#### [TASK DESCRIPTION]
Between the line containing "The image size" and the line containing "the Yasuo icon" lies a run of lines; give that run again exactly, with both of those lines, and nothing else from the entries below.

#### [RECORDS SUPPLIED]
:::

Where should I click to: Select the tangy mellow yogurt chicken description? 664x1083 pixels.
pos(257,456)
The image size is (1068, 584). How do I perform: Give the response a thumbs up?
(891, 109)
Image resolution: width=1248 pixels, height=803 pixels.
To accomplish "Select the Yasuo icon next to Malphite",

:::

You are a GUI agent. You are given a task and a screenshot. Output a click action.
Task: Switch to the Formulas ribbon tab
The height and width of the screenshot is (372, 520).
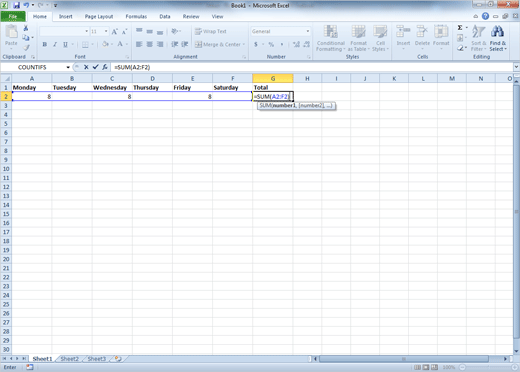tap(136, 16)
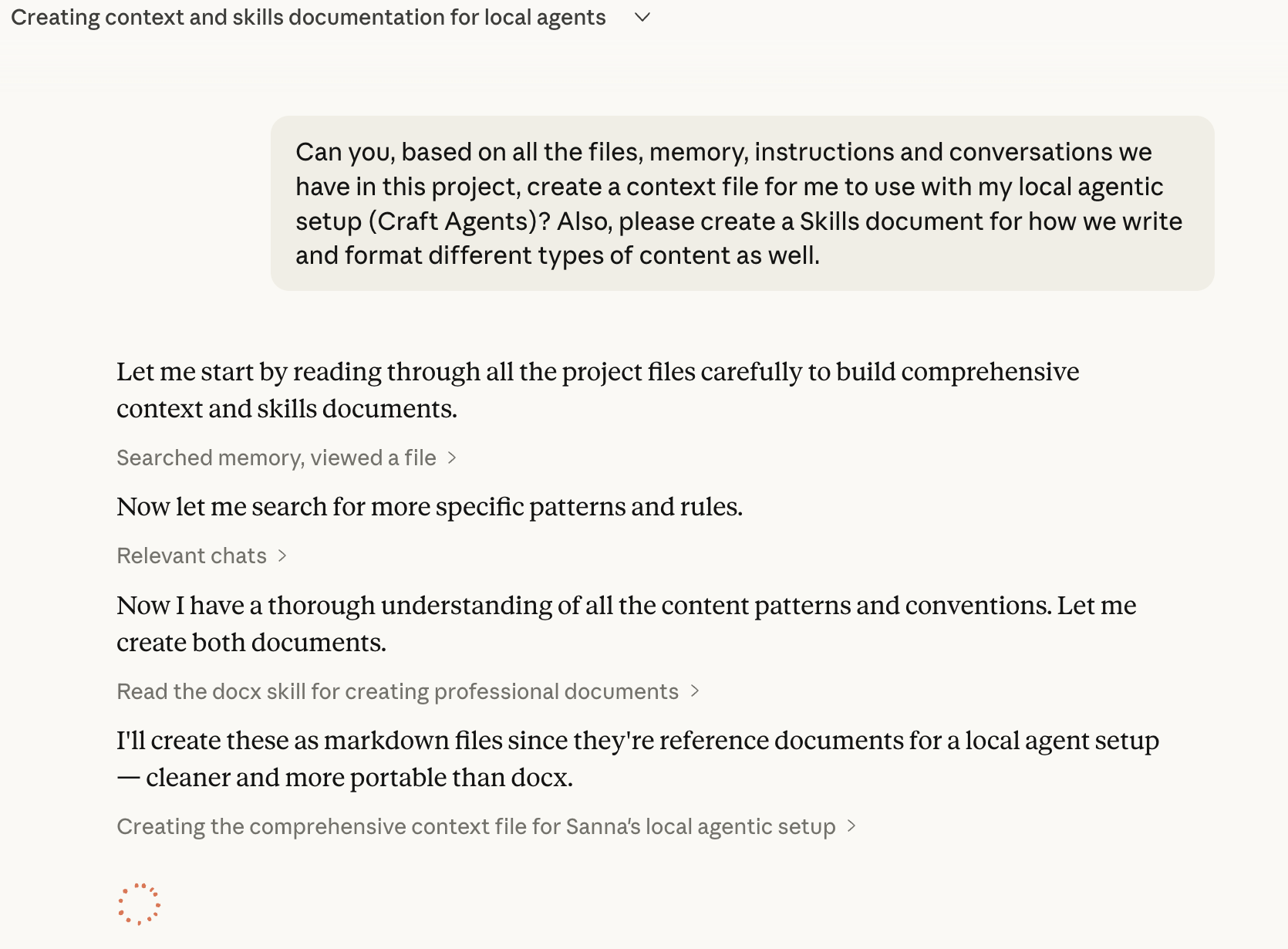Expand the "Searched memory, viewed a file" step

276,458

:::

#### [EXERCISE RESULT]
The image size is (1068, 584). How do I perform: Give the response a thumbs up?
(891, 109)
Image resolution: width=1248 pixels, height=803 pixels.
To accomplish "Select the Yasuo icon next to Malphite",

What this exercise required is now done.